[DLM] block dlm_recv in recovery transition

Introduce a per-lockspace rwsem that's held in read mode by dlm_recv
threads while working in the dlm.  This allows dlm_recv activity to be
suspended when the lockspace transitions to, from and between recovery
cycles.

The specific bug prompting this change is one where an in-progress
recovery cycle is aborted by a new recovery cycle.  While dlm_recv was
processing a recovery message, the recovery cycle was aborted and
dlm_recoverd began cleaning up.  dlm_recv decremented recover_locks_count
on an rsb after dlm_recoverd had reset it to zero.  This is fixed by
suspending dlm_recv (taking write lock on the rwsem) before aborting the
current recovery.

The transitions to/from normal and recovery modes are simplified by using
this new ability to block dlm_recv.  The switch from normal to recovery
mode means dlm_recv goes from processing locking messages, to saving them
for later, and vice versa.  Races are avoided by blocking dlm_recv when
setting the flag that switches between modes.

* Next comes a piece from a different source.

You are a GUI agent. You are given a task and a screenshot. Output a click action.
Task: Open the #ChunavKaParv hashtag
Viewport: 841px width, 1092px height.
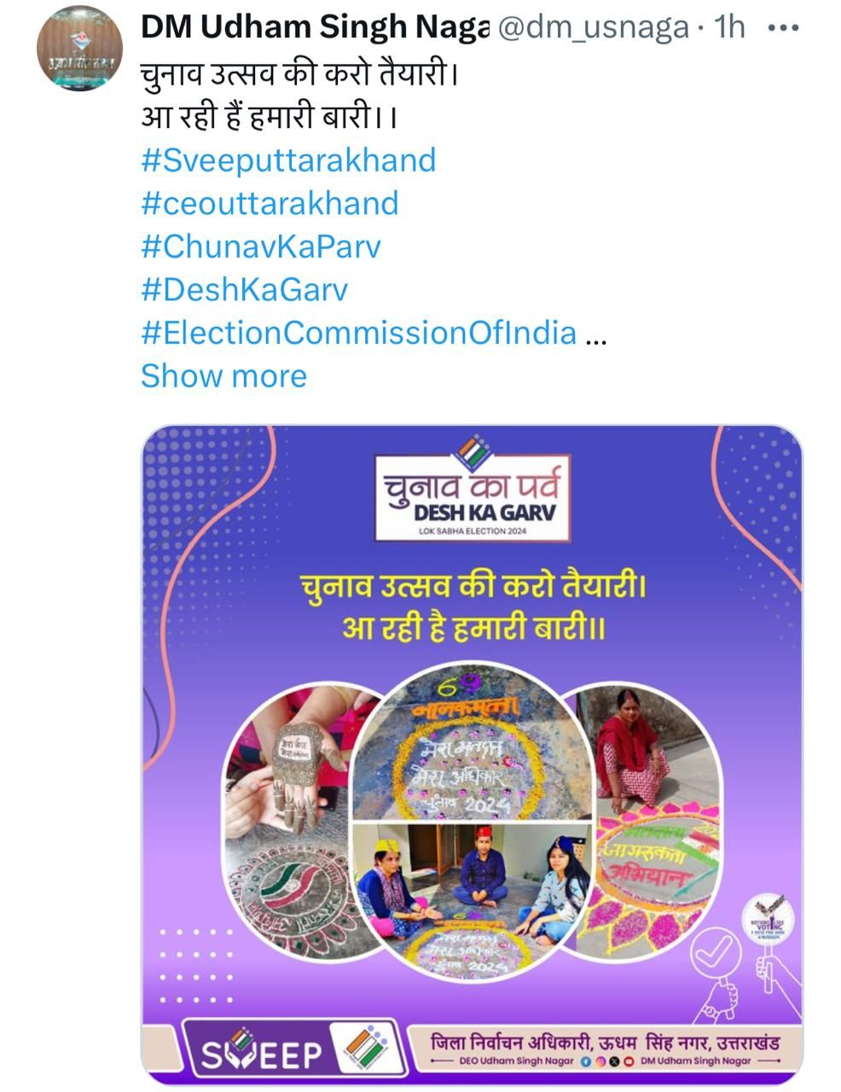pos(261,247)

Signed-off-by: David Teigland <teigland@redhat.com>
Signed-off-by: Steven Whitehouse <swhiteho@redhat.com>
diff --git a/fs/dlm/recoverd.c b/fs/dlm/recoverd.c
index 6657599..4b89e20 100644
--- a/fs/dlm/recoverd.c
+++ b/fs/dlm/recoverd.c
@@ -24,19 +24,28 @@
 
 
 /* If the start for which we're re-enabling locking (seq) has been superseded
-   by a newer stop (ls_recover_seq), we need to leave locking disabled. */
+   by a newer stop (ls_recover_seq), we need to leave locking disabled.
+
+   We suspend dlm_recv threads here to avoid the race where dlm_recv a) sees
+   locking stopped and b) adds a message to the requestqueue, but dlm_recoverd
+   enables locking and clears the requestqueue between a and b. */
 
 static int enable_locking(struct dlm_ls *ls, uint64_t seq)
 {
 	int error = -EINTR;
 
+	down_write(&ls->ls_recv_active);
+
 	spin_lock(&ls->ls_recover_lock);
 	if (ls->ls_recover_seq == seq) {
 		set_bit(LSFL_RUNNING, &ls->ls_flags);
+		/* unblocks processes waiting to enter the dlm */
 		up_write(&ls->ls_in_recovery);
 		error = 0;
 	}
 	spin_unlock(&ls->ls_recover_lock);
+
+	up_write(&ls->ls_recv_active);
 	return error;
 }